Today, a slew of photographers, both white and Black, in fashion, and in art photography, continue to work in this tradition. They continue to employ visual tropes that exoticise their Black subjects, including the use of amped-up colour that flattens and darkens skin tone, and bright colours, animal prints, “jungle” or “savannah” motifs to situate Black subjects in “natural habitats” that emphasise narratives about their “uncivilised” or “savage” character. The decorative quality of these technicolour images is often incorrectly interpreted as a pleasant alternative – an antidote – to racist caricatures. They are seen as a beautiful corrective for all the bad colour photographs taken in earlier decades, when poor film technology meant photographs of Black people sometimes made them look like Blackface caricatures.

Audiences, too, readily recognise images that work within this aesthetic tradition, and respond to them as “beautiful” and “striking” photographs. Such responses are embedded in the history of seeing Black skin as outside the category of beauty, and as something that can only be celebrated when a flat aesthetic is furnished to it, where any animation is removed. At stake is what counts as a Black aesthetic, worthy of Black personhood – practices that allow for aesthetic autonomy, and by necessity must be able to stand in opposition to blackface. To be clear, blackface is a subordinating practice, not a practice of bodily autonomy. When Black artists and fashion photographers produce a new and improved blackface aesthetic unproblematically, they upgrade the tradition, not upend it.
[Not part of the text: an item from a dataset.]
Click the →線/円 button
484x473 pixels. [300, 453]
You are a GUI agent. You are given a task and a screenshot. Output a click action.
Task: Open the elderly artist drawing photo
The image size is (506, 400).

Understanding this history allows us to see why Enninful’s celebrated cover shows shiny, fetishised Black objects, not persons. The British Vogue cover cannot be read outside of the complicated and dreadful history of the dislike of and repulsion that many have for people with dark black skin. Couple that dislike and repulsion with the violence of blackface and we begin to see how our gaze requires education and re-direction. It is also worth emphasising that the images in this Vogue cover story narrate a racist history – one that makes such images necessary in the first instance. One thing we can be sure about is that you do not need black polish to blacken up in our technologically advanced society. Indeed, blackface circulates in all manner of ways these days; like its discredited history, some Black people continue to blacken up and/or participate in its repeated practices, too. Once we identify them as working within the discredited practice of blackface, it’s easy to see the harmful history to which they contribute and maintain in the present.

There is a long history of claiming that Black models do not sell high fashion magazines, but in the now niche marketing moment of late capitalism, this cover and its images will likely have many Black people, especially women, picking up this issue of British Vogue. They surely did with the September issue with Beyoncé on the cover on the other side of the Atlantic in 2018.

Fashion continues to trade in the white lie that it is inherently a non-racial practice and a business. As Black men and women head up some of the largest institutions in the high fashion business at this moment, we cannot be surprised that racist images persist. It’s because modern fashion has failed to take seriously how its very modes of practice are wedded to and founded on the denigration of Black bodies and personhood.

The views expressed in this article are the authors’ own and do not necessarily reflect Al Jazeera’s editorial stance.